● **Instructions**:
(A) Reproduce the part of the forum thread about wanting a second baby that starts with "aurorabunny - February" and goes on through "bad stuff. =)".
(B) Carry on the forum thread about wanting a second baby from where it stops.

● **Extract to read**:
I Want A Second Baby Sooo Bad

12 Replies
sashasmama - February 8

For the last two days I've been dying to have another baby...I don't know what to do, I just want to be pregnant again soooo bad. My dd is 14 months old, and I just now got my body back...and a part time job. I don't know how to stop this urge. I just stopped taking BCP a month ago, and I should be ovulating in 2 days, I'm sure that's what makes me want a baby. Please tell me how it is with a second one, all the truth, is it sooo much harder? I'm about to cry I want another one...

 

luviduvi - February 8

Does your hubby want another one? Have you talked to him about not being on the pill? I got prego with my second one when dd was 12 mos. It is a lot more difficult with two b/c one will need you when the other one has you, you will have little time to yourself, you will find yourself feeling guilty about not giving one or the other enough time etc. etc. I am not saying that it is bad to have a second one if you have help from your hubby. My hubby helps out a lot (when he is not at work). It is a big adjustment at first, but I do think it gets better. They say once your 2nd lo gets bigger and able to play, they play together which is nice. (until they start fighting) About your figure, in my experience, I got my body back in a year with the first one, with the second one, I lost all of my weight within 4 months, but my body is completely different.

 

aurorabunny - February 8

I feel that way from time to time as well. Just to curb my urge I remind myself of morning sickness, the migraines I got, not being able to sleep well, having to pee all the time, getting HUGE, mood swings, not being able to have a cigarette or a drink.....and how hard that would all be doing it while taking care of a baby! Of course I just tell myself these things since I know we're not ready for another one yet, if you guys are wanting another one right now, by all means forget what I said and just think about all the wonderful parts that by far outweigh the bad stuff. =)

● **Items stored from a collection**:

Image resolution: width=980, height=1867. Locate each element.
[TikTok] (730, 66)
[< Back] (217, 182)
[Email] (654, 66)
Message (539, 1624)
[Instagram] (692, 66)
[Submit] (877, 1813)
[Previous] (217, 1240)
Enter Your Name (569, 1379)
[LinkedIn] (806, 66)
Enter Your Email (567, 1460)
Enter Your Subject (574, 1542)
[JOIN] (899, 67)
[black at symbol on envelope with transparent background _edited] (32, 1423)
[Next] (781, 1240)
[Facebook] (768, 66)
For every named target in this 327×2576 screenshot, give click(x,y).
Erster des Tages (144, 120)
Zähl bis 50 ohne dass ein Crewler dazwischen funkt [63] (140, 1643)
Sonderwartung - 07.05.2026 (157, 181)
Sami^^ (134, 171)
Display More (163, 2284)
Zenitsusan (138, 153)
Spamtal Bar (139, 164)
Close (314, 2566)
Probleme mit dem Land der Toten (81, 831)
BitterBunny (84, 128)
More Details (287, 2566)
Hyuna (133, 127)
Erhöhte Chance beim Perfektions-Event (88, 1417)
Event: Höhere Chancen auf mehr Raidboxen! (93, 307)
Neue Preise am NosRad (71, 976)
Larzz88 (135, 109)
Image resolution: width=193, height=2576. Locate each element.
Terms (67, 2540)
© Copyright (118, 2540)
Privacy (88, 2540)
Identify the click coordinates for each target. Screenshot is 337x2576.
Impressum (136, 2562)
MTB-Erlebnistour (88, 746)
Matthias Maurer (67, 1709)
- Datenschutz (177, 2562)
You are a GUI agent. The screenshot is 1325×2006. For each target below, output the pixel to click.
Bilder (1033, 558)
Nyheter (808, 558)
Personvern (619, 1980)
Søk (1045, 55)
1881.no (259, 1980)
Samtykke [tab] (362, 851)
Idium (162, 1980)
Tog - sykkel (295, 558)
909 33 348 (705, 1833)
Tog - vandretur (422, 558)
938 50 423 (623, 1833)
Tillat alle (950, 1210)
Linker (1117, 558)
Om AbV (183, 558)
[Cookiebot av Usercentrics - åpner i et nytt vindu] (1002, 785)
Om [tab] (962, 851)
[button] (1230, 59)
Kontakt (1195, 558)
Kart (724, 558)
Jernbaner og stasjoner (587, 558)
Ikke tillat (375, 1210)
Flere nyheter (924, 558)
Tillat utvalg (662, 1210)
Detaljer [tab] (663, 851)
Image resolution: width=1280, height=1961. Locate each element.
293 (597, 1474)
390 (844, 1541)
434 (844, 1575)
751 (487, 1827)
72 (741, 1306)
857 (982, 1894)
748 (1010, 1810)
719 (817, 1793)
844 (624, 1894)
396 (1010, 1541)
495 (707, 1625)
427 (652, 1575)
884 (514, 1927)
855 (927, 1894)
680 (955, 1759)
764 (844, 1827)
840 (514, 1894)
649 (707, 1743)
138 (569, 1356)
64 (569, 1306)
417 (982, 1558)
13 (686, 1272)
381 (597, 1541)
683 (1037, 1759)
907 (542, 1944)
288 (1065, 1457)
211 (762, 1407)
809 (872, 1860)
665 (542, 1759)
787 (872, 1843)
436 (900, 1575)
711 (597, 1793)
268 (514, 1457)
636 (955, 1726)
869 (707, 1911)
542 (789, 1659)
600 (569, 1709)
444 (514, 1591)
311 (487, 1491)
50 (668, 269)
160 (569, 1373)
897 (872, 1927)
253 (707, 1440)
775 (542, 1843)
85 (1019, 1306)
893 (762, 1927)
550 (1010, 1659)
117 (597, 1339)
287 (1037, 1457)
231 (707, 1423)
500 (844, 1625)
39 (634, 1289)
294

● **Written responses**:
(A)
aurorabunny - February 8

I feel that way from time to time as well. Just to curb my urge I remind myself of morning sickness, the migraines I got, not being able to sleep well, having to pee all the time, getting HUGE, mood swings, not being able to have a cigarette or a drink.....and how hard that would all be doing it while taking care of a baby! Of course I just tell myself these things since I know we're not ready for another one yet, if you guys are wanting another one right now, by all means forget what I said and just think about all the wonderful parts that by far outweigh the bad stuff. =)

(B)
 

HEATHER - February 8

I am preg now, my kids will be 18 months appart. I actually at 3 months post pardum with my dd, I started having a huge drive to have another, dh was like yeah right, but a few months later.... sofar this pregnancy is a breeze!!! only 4 weeks or so left!

 

dee23 - February 8

yeah i get the urge sometimes, but i now have anxiety about labor, so that is the only thing stopping us...plus ds is 7 months so i wouldnt contemplate it so soon anyway.

 

Brittany - February 8

I have a son and daughter 19 months apart. It's awesome having a boy and girl, it's such a great mix, blue and pink all over our house haha! I love it. I'm used to big families too so having two for me isn't hard. It's just extra laundry and an extra mouth to feed but I love always being busy. We won't be having another so soon but we'll definitely have more in the coming years. Just make sure you and hubby are on the same page, thats important. If he doesn't want another, respect that, guys are different than us women lol. I love having two kids though, I feel like everything is perfect. It's the best feeling in the world to see them interact too, my son kisses his little sister and they play together and laugh. It's like they need eachother and them being closer in age is perfect, they can grow up together. Just think things through, is another baby going to be financially straining? Will it affect your job? Will it affect your life/relationship? Good luck!!

 

Erin1979 - February 8

I got that urge from time to time as well. My dd is almost 18 months. We originally wanted kids closer together, but it just wasn't right for us when it came down to it. I find it's worse when friends or family have babies, or announce they are pg. (like my friend just had twins, and 2 of my cousins are pg....) Now that my dd is 18 months, we are thinking that it is a better time....we're "ttc" but just trying to go with the flow...make it fun too!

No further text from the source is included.